April can be a cruel month. CBS announced the cancellation of Guiding Light, ER broadcast its final episode and The New York Times Corporation is threatening to close down my hometown newspaper of record, The Boston Globe – and that was just the first week. Here’s hoping for the promised May flowers because we’ve certainly had plenty of April showers, literally here in Boston, as well as figuratively.
Maybe it was the close proximity to the announcement of GL’s cancellation. But as I watched the series finales of ER and U.S. version of the British series, Life on Mars, I saw one parallel after another between the two primetime series and soap opera in general – and GL in particular.

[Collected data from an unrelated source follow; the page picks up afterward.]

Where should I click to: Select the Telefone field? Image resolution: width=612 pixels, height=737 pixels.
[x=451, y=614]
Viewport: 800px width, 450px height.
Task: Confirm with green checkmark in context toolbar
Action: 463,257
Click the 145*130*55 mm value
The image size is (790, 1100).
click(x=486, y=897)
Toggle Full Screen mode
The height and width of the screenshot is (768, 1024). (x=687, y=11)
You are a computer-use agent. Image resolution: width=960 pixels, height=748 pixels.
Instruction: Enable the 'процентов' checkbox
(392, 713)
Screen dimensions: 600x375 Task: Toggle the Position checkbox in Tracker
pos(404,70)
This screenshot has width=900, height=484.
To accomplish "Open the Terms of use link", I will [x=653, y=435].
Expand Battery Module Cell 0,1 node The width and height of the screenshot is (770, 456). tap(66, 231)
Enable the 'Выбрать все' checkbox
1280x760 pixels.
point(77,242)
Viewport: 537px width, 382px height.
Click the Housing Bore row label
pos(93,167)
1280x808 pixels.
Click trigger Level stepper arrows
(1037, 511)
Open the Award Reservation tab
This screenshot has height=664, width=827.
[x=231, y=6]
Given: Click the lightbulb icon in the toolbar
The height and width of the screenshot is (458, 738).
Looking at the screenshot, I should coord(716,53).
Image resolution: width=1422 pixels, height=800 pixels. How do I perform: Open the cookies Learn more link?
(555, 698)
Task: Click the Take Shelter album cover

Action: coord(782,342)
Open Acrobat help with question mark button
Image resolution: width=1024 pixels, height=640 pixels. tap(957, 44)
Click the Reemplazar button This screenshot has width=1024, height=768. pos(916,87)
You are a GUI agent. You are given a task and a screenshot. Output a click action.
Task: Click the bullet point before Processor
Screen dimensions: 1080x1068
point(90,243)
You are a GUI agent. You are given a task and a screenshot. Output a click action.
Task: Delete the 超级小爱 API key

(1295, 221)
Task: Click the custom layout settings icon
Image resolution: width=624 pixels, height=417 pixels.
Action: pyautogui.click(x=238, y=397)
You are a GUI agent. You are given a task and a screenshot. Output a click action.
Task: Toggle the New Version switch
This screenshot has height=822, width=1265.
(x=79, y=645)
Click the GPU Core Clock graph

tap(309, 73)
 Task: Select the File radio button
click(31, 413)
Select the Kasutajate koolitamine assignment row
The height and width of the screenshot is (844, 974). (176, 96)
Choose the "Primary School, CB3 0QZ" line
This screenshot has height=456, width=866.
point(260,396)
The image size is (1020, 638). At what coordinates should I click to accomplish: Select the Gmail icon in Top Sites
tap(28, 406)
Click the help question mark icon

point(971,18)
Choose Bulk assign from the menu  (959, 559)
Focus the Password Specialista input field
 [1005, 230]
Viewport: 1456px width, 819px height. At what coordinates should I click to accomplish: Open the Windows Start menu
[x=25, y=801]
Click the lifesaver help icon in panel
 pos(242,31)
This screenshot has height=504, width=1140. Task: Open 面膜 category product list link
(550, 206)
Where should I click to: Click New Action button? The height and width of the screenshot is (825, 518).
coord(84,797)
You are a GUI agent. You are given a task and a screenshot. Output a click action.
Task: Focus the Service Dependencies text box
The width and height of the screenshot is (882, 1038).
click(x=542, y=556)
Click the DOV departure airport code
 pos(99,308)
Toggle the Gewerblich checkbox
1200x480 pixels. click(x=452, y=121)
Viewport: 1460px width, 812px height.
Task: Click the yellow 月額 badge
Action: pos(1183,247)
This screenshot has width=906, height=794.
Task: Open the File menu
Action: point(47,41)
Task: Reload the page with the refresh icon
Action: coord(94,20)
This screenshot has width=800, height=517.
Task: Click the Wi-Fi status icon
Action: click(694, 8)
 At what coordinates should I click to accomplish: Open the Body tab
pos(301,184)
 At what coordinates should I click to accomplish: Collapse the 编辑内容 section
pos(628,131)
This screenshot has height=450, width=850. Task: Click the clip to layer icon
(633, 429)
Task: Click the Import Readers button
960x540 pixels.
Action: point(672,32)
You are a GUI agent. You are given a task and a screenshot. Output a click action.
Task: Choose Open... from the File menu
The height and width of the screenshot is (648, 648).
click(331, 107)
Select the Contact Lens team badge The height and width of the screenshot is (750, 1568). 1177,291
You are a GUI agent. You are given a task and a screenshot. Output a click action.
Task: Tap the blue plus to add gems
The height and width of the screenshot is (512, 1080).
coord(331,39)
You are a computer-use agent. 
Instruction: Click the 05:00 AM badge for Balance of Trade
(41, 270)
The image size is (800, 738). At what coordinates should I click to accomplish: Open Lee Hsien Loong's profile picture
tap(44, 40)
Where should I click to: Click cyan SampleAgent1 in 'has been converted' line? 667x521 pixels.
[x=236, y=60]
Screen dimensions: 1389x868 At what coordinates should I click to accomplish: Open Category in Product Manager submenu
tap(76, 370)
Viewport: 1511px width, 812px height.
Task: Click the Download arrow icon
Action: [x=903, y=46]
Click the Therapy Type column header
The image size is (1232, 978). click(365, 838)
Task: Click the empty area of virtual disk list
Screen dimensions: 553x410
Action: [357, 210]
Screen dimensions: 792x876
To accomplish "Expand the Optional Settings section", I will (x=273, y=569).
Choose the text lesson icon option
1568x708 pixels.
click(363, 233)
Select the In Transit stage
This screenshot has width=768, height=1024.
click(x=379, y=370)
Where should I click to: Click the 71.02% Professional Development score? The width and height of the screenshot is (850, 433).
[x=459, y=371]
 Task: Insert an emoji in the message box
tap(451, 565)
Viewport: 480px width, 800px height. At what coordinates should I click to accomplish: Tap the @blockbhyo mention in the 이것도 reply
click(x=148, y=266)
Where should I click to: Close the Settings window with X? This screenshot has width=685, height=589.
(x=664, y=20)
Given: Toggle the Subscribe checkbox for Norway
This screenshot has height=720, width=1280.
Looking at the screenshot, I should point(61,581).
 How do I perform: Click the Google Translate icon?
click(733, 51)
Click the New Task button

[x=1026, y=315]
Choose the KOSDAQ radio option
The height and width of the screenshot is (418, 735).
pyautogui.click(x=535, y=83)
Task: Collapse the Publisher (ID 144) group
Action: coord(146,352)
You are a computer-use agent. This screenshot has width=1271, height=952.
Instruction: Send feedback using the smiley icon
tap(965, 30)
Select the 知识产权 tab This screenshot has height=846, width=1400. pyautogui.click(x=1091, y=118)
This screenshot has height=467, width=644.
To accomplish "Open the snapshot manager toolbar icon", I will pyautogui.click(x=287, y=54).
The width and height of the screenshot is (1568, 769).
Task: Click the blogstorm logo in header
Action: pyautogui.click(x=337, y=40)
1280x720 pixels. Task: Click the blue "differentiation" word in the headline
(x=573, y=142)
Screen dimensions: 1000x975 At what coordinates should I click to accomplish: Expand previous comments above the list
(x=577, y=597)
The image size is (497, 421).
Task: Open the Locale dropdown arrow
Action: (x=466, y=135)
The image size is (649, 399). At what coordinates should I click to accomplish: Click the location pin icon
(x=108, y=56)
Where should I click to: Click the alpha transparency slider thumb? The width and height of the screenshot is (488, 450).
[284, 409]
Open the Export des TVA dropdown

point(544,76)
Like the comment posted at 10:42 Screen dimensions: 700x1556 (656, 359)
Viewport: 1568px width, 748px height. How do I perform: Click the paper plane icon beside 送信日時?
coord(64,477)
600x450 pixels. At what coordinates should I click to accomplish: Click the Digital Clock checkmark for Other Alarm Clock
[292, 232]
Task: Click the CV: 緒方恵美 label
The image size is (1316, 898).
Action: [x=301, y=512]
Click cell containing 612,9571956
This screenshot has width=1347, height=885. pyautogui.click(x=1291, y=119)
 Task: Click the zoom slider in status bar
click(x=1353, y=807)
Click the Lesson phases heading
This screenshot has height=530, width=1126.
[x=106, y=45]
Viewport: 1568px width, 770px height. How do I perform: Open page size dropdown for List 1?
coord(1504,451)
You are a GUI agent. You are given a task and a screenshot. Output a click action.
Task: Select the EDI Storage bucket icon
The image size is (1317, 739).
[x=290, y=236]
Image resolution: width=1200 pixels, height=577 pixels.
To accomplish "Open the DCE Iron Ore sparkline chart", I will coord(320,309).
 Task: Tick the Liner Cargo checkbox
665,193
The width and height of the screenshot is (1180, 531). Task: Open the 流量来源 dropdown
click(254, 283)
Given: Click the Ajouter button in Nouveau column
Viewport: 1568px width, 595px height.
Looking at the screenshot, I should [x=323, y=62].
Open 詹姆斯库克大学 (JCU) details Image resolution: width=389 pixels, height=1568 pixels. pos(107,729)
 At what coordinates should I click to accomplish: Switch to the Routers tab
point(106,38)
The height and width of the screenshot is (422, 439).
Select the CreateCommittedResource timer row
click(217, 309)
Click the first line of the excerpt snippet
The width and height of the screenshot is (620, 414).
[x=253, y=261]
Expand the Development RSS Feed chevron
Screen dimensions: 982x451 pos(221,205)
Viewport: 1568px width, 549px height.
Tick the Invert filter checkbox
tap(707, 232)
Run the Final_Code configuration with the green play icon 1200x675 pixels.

Given its 15 year run on NBC, ER might be the primetime equivalent of GL’s 57 years on CBS. When ER premiered in 1994, I was writing about nursing and how nurses were portrayed in the media, so of course I watched. Fascinating as the cases were, it was the characters and their relationships, personal and professional, that kept me watching. As with daytime soaps, when actors left new characters arrived and were seamlessly woven into the action with the remaining characters. But through it all, it was chief resident Mark Greene who held the show together. After Anthony Edwards left in 2002, the show was never quite the same.
The writers had positioned the last remaining original character, Noah Wyle’s John Carter, to assume Mark Greene’s mantle. But then the story took Carter out of the ER. His time in Africa interested me not at all, so I pretty muched stopped watching. When I did tune in now and then, I recognized some of the new actors, but not the characters they played and I never reconnected with the show.
The situation on ER was roughly analogous to GL in the early 2000s. The action was split between San Cristobel, where Reva had married a prince during Kim Zimmer’s absence from the show, and Springfield, where a mob family, the Santos, dominated. Returning viewers asked themselves the same question I did about ER: “Who are these people?” which is what happens when a soap’s core family is pushed to the sidelines. The difference, of course, is that on ER, it was the actors who made the decision to leave, not TPTB.
But when the end came, brought back all of the original cast members, weaving them seamlessly into several episodes that culminated in a rich and emotionally satisfying series finale that evoked the very first episode.
As word of GL’s cancellation spread, so did the suggestions (here and here among others) for how to end the show, but Mark Harding was the first to understand the lessons ER’s finale held for GL. The possibility that GL will find a new home on cable or on-line raises the ante a bit; not everything can be wrapped up and tied with a pretty bow. Here, the ER finale offered a valuable lesson: the show might be ending, but life in the ER continues with the next generation. The third season finale of Friday Night Lights offers some insights as well. Because that episode was written and shot before FNL was picked up, there had to be enough closure should it have been the series finale, yet leave enough potential story should the show continues, which, thankfully, it will.
Switching gears, Life on Mars’ final show was an object lesson in how not to end a show. Not a primetime soap per se, there were still some interesting parallels. First, because the show was moved from LA to NYC (reportedly for tax advantages), LOM, like Dick Wolf’s Law and Order franchise, featured current and former soap actors: Jennifer Ferrin, Elizabeth Hubbard, Matthew Cowles, Phyllis Somerville, Renee Goldsberry – and from GL, Grant Aleksander, and the first Dinah, Paige Turco.
Then there’s the time slot issue. A significant (though difficult to quantify) problem for GL has been the 14 media markets where the show airs in the morning. This includes some major markets – Boston, Chicago, Miami and New York City. For LOM fans, finding the show was often a challenge as ABC tried to find the best time slot. And it didn’t help matters when ABC left viewers hanging for seven – yes, seven – weeks after a cliffhanger of staggering proportions while the show was off the air. Then, when LOM returned after the season premier of Lost, instead of airing the next episode, they… Well, read the sorry details here. I know it seems as though I’m getting a little off track here, but the disdain ABC exhibited toward viewers with this incident echoes so much of what soap fans have had to put up with over the years. And it also throws into sharp relief the sad reality that scripted continuing drama is as endangered a species on network primetime as it is in the afternoon.
But while LOM was a sci-fi time-travel tale, it was fundamentally about relationships, in particular, the relationship between Sam and his parents. The set-up was that in 2008 police officer Sam Tyler was hit by a car trying to save his girlfriend and woke up as a cop in 1973. The emotional thrust of the story was Sam getting back to 2008 (okay, 2009). Since the writers had the opportunity to prepare a final episode, viewers were expecting Sam to return to the present and pick up where he had left. Since the show’s premier featured the David Bowie classic, Life on Mars, few viewers took the title literally. And yet, at the end of the finale, evoking for me memories of clone Reva, Amish Reva, and perhaps most apropos, time-travel Reva, there was the cast of LOM waking up on a spaceship in 2035, hurtling towards Mars.